Gli oratori e i servizi di doposcuola proposti nelle parrocchie di Lecco sono alcuni dei tanti 'punti educativi', che da un anno sono sempre più luoghi di riferimento per i giovani e le loro famiglie: questo grazie anche al progetto “EducAzioni”. Nell’ultimo anno il bisogno di connettere i presidi contro il disagio giovanile che attanaglia la città lariana è diventato impellente.
«Con “EducAzioni” abbiamo avuto il coraggio di aggregare diverse realtà del mondo educativo e del volontariato, dalle parrocchie alle fondazioni, per contrastare le povertà educative e potenziare i servizi esistenti», spiega Manuela Farinelli di Sineresi, la cooperativa capofila del progetto. Non è un caso se i risultati del primo anno di attività siano stati presentati negli spazi della parrocchia di San Francesco che nei mesi scorsi è stata teatro di risse e di episodi violenti tra baby gang. «Di recente abbiamo vissuto situazioni diseducative nella nostra zona e nel nostro oratorio, ci tenevamo a mostrare invece che le buone iniziative continuano e puntano ai giovani. E stanno dando i loro frutti», ha sottolineato fra Gabriele.
Grazie al finanziamento di fondazione comunitaria del lecchese e fondazione 'Enrico Scola', sono state allestite due aule studio con i computer: una all’oratorio San Francesco e la seconda alla Casa sul Pozzo guidata da don Angelo Cupini che aiuta i ragazzi stranieri a migliorare con l’italiano e da oggi con il linguaggio - altrettanto complesso - della tecnologia. «In questo primo anno abbiamo raggiunto all’incirca quattrocento ragazzi: l’obiettivo è quello di essere sempre più capillari a Lecco, creando più punti educativi.

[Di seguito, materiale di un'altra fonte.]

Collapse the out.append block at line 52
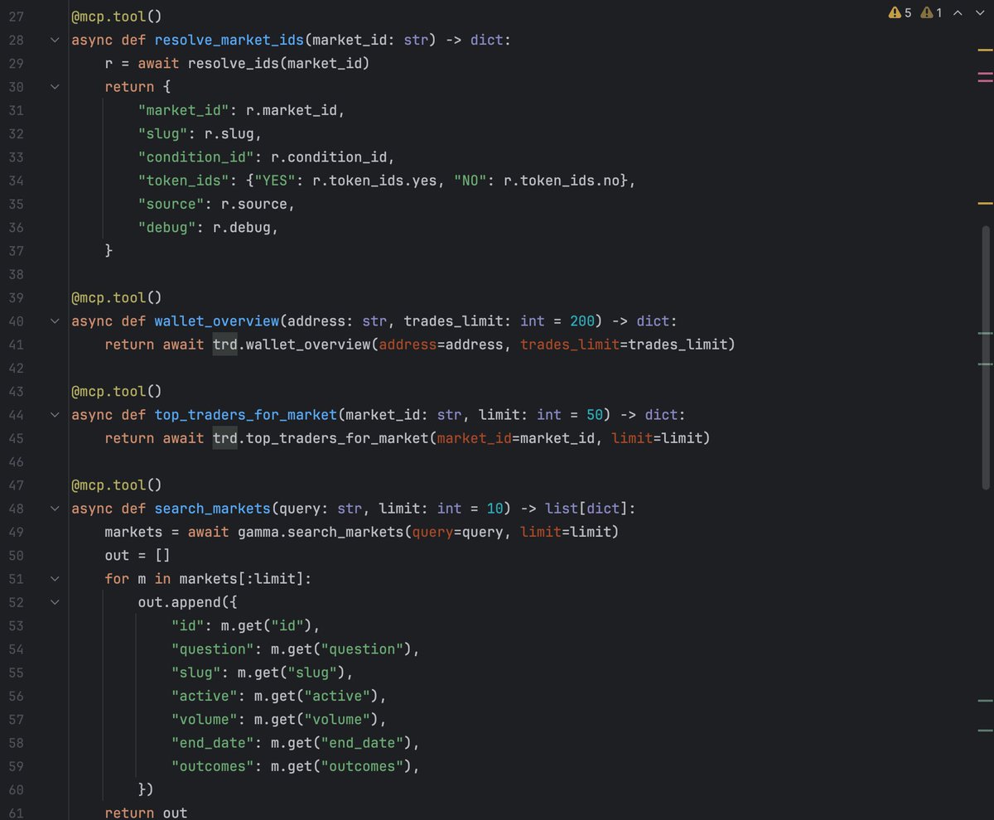Image resolution: width=994 pixels, height=820 pixels. [x=55, y=601]
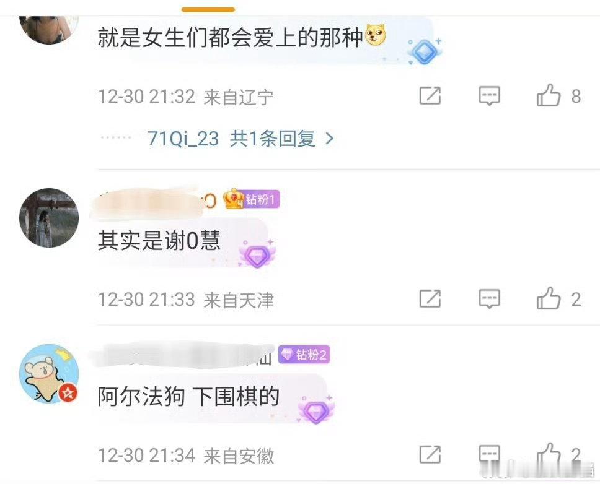Reply to the Tianjin comment

[490, 298]
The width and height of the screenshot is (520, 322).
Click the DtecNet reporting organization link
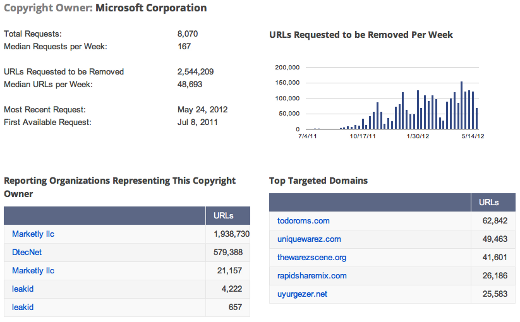pos(27,253)
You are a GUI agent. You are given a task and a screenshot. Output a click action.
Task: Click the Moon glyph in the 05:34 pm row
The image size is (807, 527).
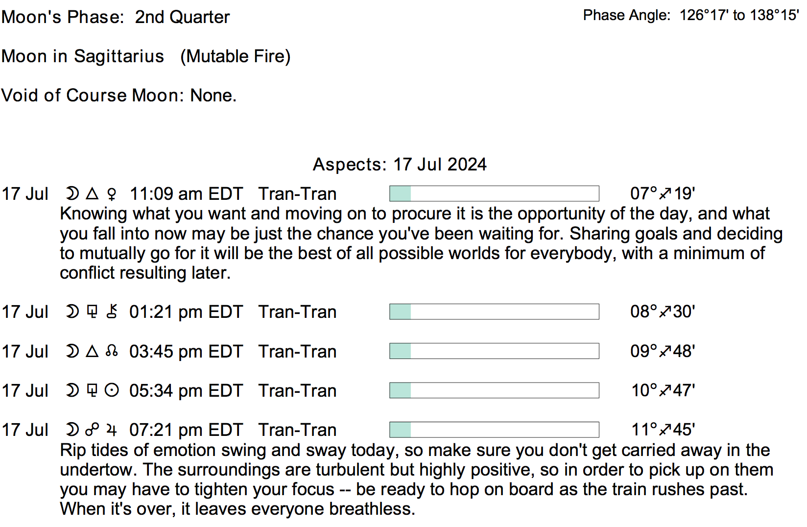coord(72,390)
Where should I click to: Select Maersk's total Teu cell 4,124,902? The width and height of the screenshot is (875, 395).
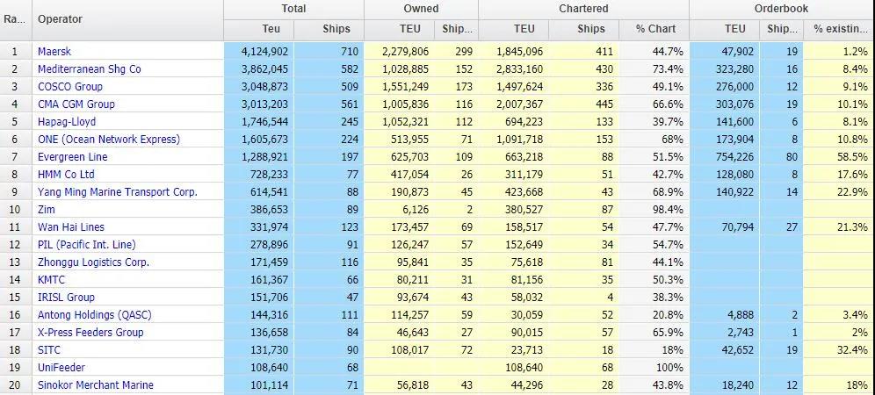(x=261, y=52)
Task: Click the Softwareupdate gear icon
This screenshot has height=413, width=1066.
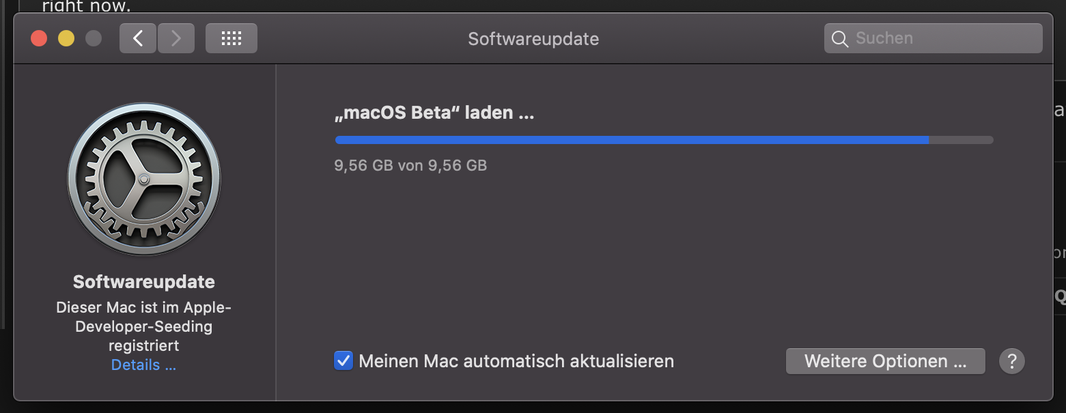Action: [143, 180]
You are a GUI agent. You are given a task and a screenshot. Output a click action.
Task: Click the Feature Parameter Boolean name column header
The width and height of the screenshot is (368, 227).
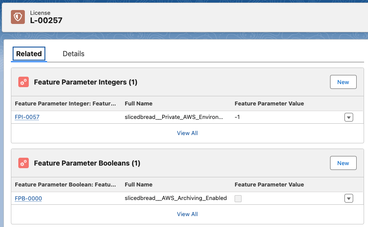pos(65,185)
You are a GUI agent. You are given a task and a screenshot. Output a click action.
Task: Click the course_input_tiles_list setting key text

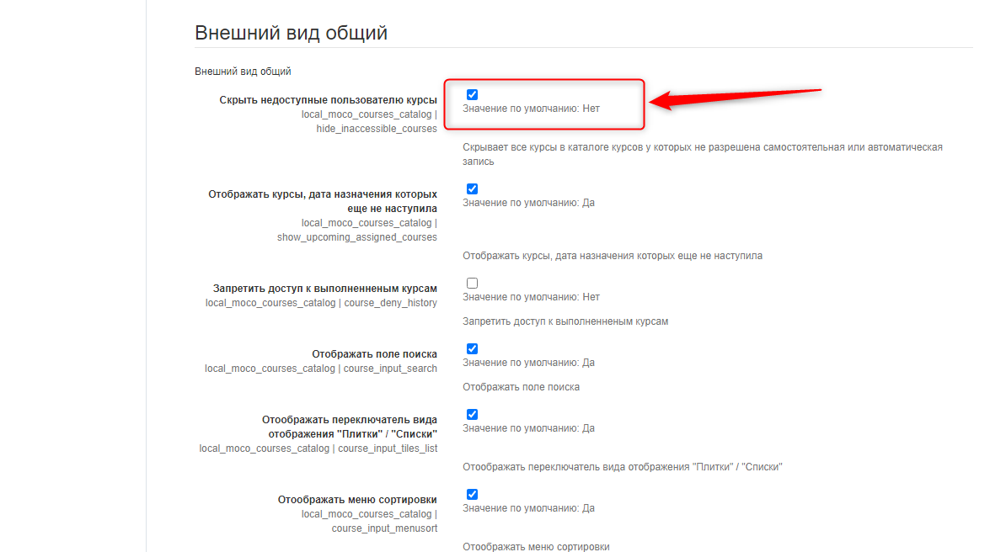click(387, 449)
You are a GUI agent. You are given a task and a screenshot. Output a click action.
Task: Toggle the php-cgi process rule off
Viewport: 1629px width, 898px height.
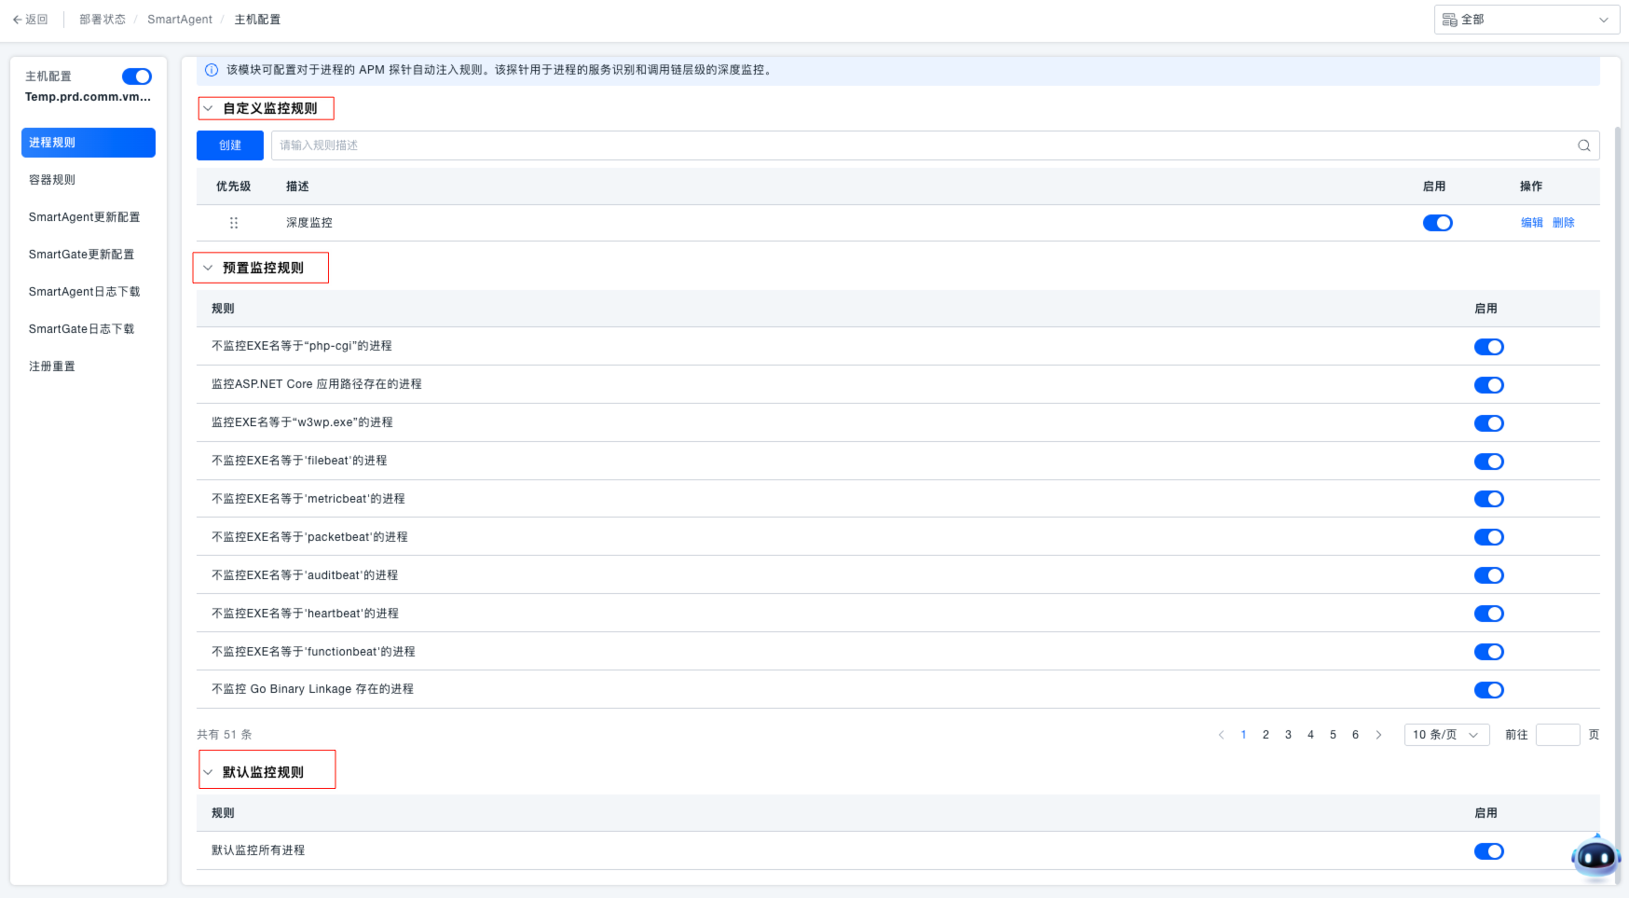point(1488,347)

Ad oggi abbiamo avviato attività, soprattutto di doposcuola, negli oratori di Santo Stefano, Belledo, Maggianico, Chiuso, Lecco centro e San Giovanni. Il supporto scolastico si è ridotto a seguito della pandemia, anche perché si poggiava sul volontariato, rigenerarlo è fondamentale», conclude Manuela Farinelli.
Il prossimo passo di “EducAzioni” consiste nell’aprire un dialogo con il comune «affinché l’azione del progetto sia incisiva per i ragazzi, ma coinvolga sempre di più anche le famiglie, cercando di intercettare le fragilità prima che si riflettendo su di loro», conclude Manuela Farinelli. Perché se l’emergenza sanitaria ha le sue colpe, i problemi per molti ragazzi partono dalle famiglie.